▶ Task a:
In the page on SSML and HTML tags recognized by Espeak, what is the default value for the volume attribute of the prosody tag?

SSML and HTML Tags Recognized by Espeak

SSML Tags

The following SSML markup tags and attributes are recognised:

`<speak>` (the root element)

xml:base: (the value is just passed back as a parameter with the UriCallback() function) Relative URIs are resolved according to a base URI, which may come from a variety of sources. The base URI declaration allows authors to specify a document's base URI explicitly.
xml:lang: a required attribute specifying the language of the root document. Language information is inherited down the document hierarchy, i.e. it has to be given only once if the whole document is in one language, and language information nests, i.e. inner attributes overwrite outer attributes.

`<voice>`

This element requests a change in speaking voice.

Although each attribute individually is optional, it is an error if no attributes are specified when the voice element is used.

Attributes are:

xml:lang:
name: a processor-specific voice name to speak the contained text; may be a space-separated list of names ordered from top preference down. As a result a name must not contain any white space.
age: a positive integer (xsd:nonNegativeInteger)
variant: a positive integer ( xsd:positiveInteger)
gender: any of "male", "female", "neutral"

`<prosody>`

rate: a change in the speaking rate for the contained text. Legal values are: a relative change or "x-slow", "slow", "medium", "fast", "x-fast", or "default". Labels "x-slow" through "x-fast" represent a sequence of monotonically non-decreasing speaking rates. When a number is used to specify a relative change it acts as a multiplier of the default rate. For example, a value of 1 means no change in speaking rate, a value of 2 means a speaking rate twice the default rate, and a value of 0.5 means a speaking rate of half the default rate. The default rate for a voice depends on the language and dialect and on the personality of the voice.
The default rate for a voice should be such that it is experienced as a normal speaking rate for the voice when reading aloud text. Since voices are processor-specific, the default rate will be as well.
volume: the volume for the contained text in the range 0.0 to 100.0 (higher values are louder and specifying a value of zero is equivalent to specifying "silent"). Legal values are: number, a relative change or "silent", "x-soft", "soft", "medium", "loud", "x-loud", or "default". The volume scale is linear amplitude. The default is 100.0. Labels "silent" through "x-loud" represent a sequence of monotonically non-decreasing volume levels.
pitch: the baseline pitch for the contained text. Although the exact meaning of baseline pitch will vary across synthesis processors, increasing/decreasing this value will typically increase/decrease the approximate pitch of the output. Legal values are: a number followed by Hz, a relative change or "x-low", "low", "medium", "high", "x-high", or "default". Labels "x-low" through "x-high" represent a sequence of monotonically non-decreasing pitch levels.
range: the pitch range (variability) for the contained text. Although the exact meaning of "pitch range" will vary across synthesis processors, increasing/decreasing this value will typically increase/decrease the dynamic range of the output pitch. Legal values are: a number followed by "Hz", a relative change or "x-low", "low", "medium", "high", "x-high", or "default". Labels "x-low" through "x-high" represent a sequence of monotonically non-decreasing pitch ranges.

▶ Task b:
Rescale the entries in the stretch from the line containing "You are a computer-use" through the line containing "[x=620, y=71]", both ends included, by writing out only those lines again, requests included, with every coordinate in the answers multiplied by 0.65 and rounded to whole numbers, halves up. Omit the pictures from your output.

▶ Data supplied:
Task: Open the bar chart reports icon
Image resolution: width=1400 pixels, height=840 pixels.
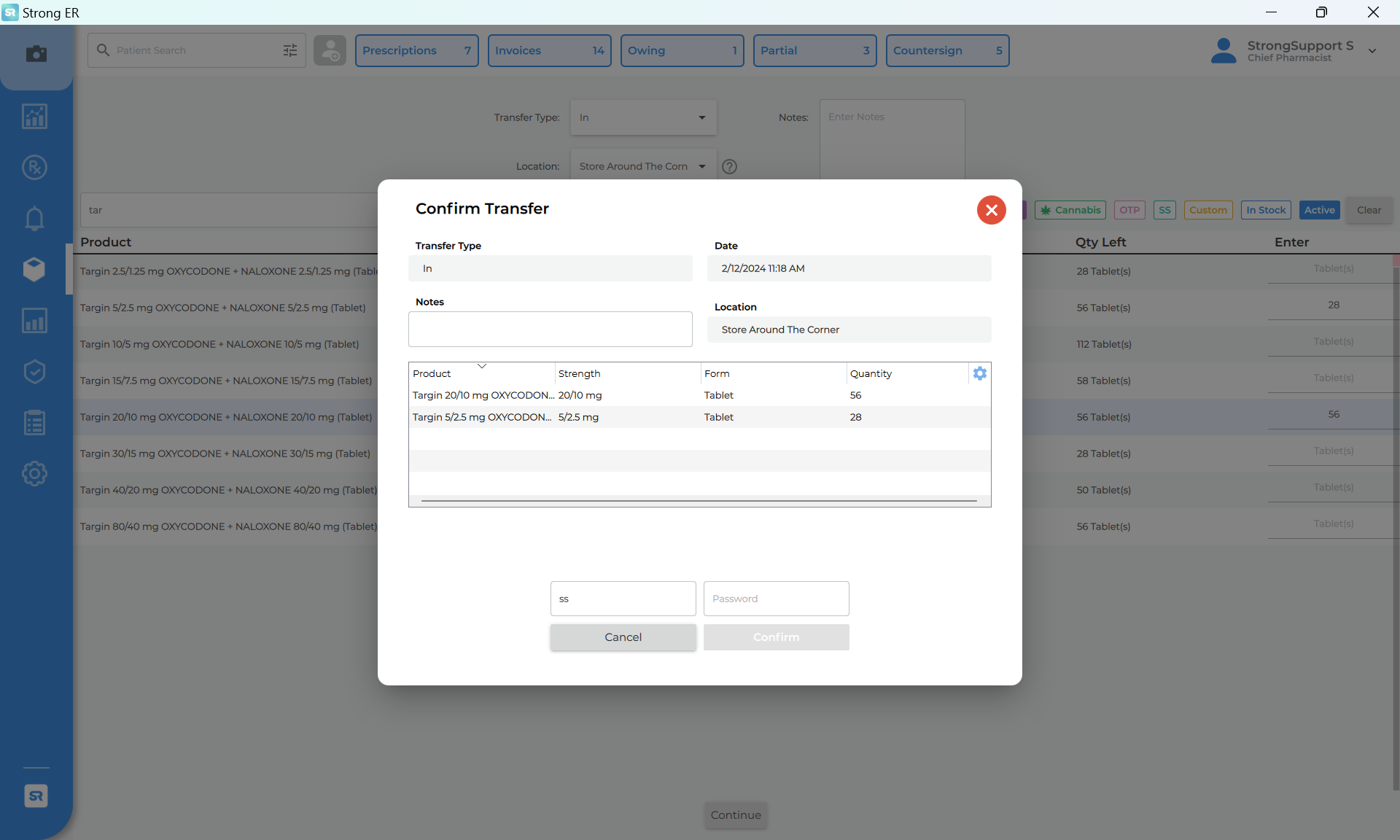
* * *
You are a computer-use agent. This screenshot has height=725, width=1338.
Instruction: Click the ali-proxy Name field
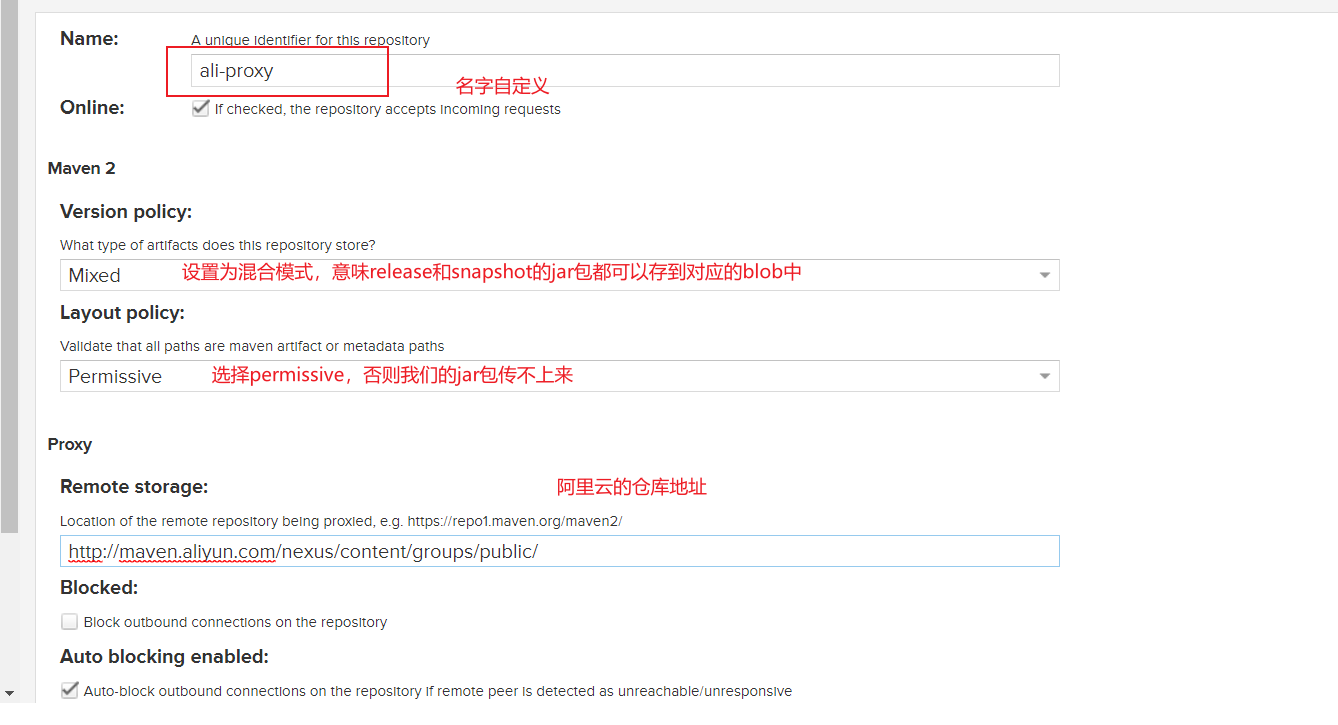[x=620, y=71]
==
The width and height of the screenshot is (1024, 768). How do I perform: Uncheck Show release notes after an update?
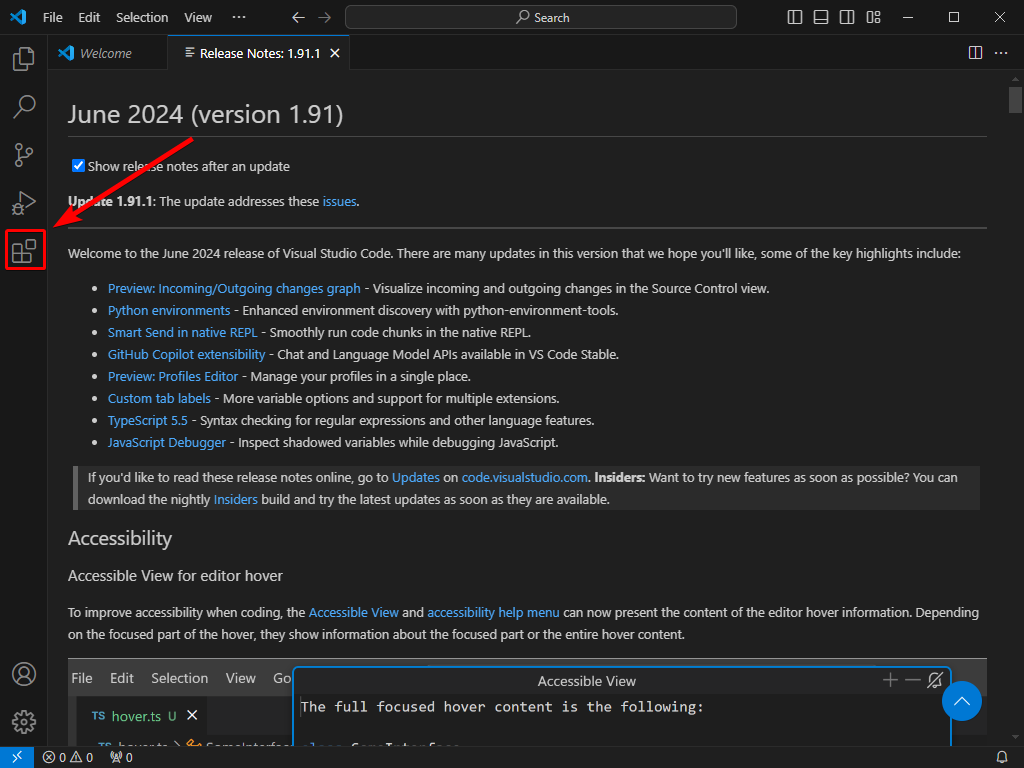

▶ Full response a:
100.0

▶ Full response b:
You are a computer-use agent. This screenshot has height=725, width=1338.
Instruction: Click the ali-proxy Name field
[x=403, y=46]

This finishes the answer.